**DATA TO USE:**
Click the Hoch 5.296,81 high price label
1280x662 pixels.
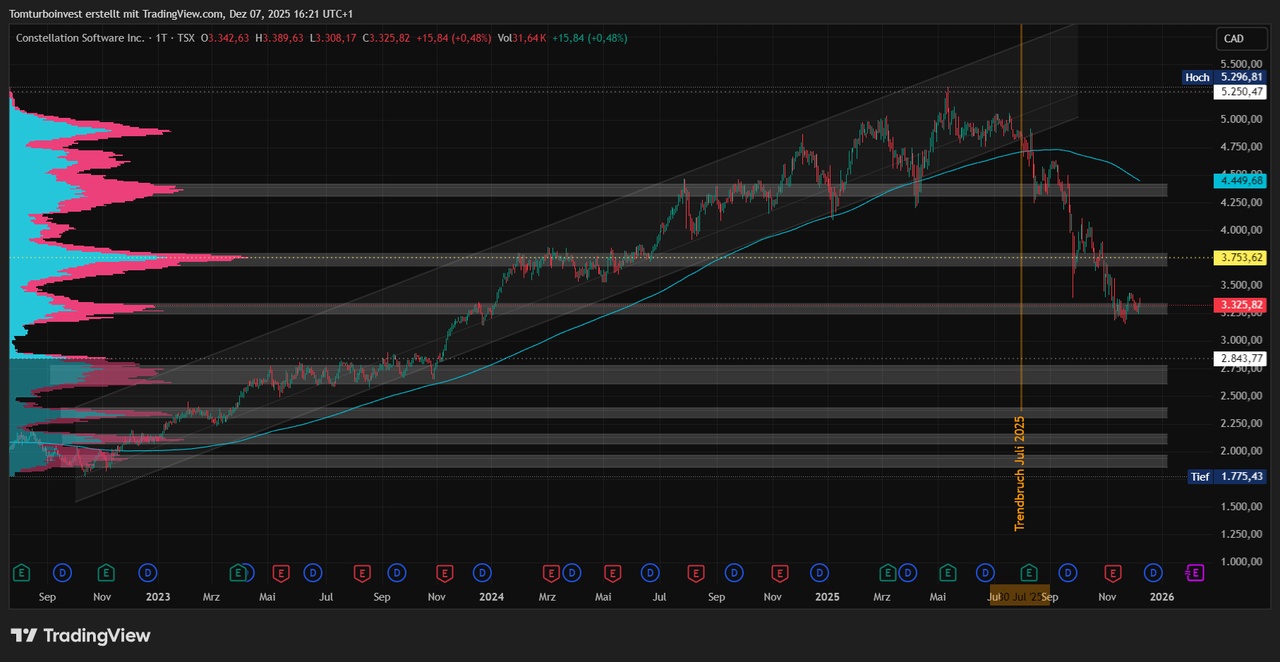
* * *
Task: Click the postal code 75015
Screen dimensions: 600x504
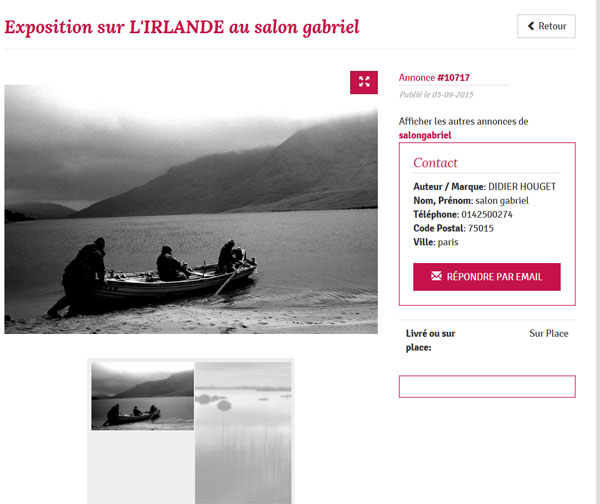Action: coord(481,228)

**DIRECTIONS:** Using the entries above, extract exactly the span from the line with "Click the Hoch 5.296,81 high price label" to the line with "1280x662 pixels.", both lines included; leave out everything else.

**RESPONSE:**
Click the Hoch 5.296,81 high price label
1280x662 pixels.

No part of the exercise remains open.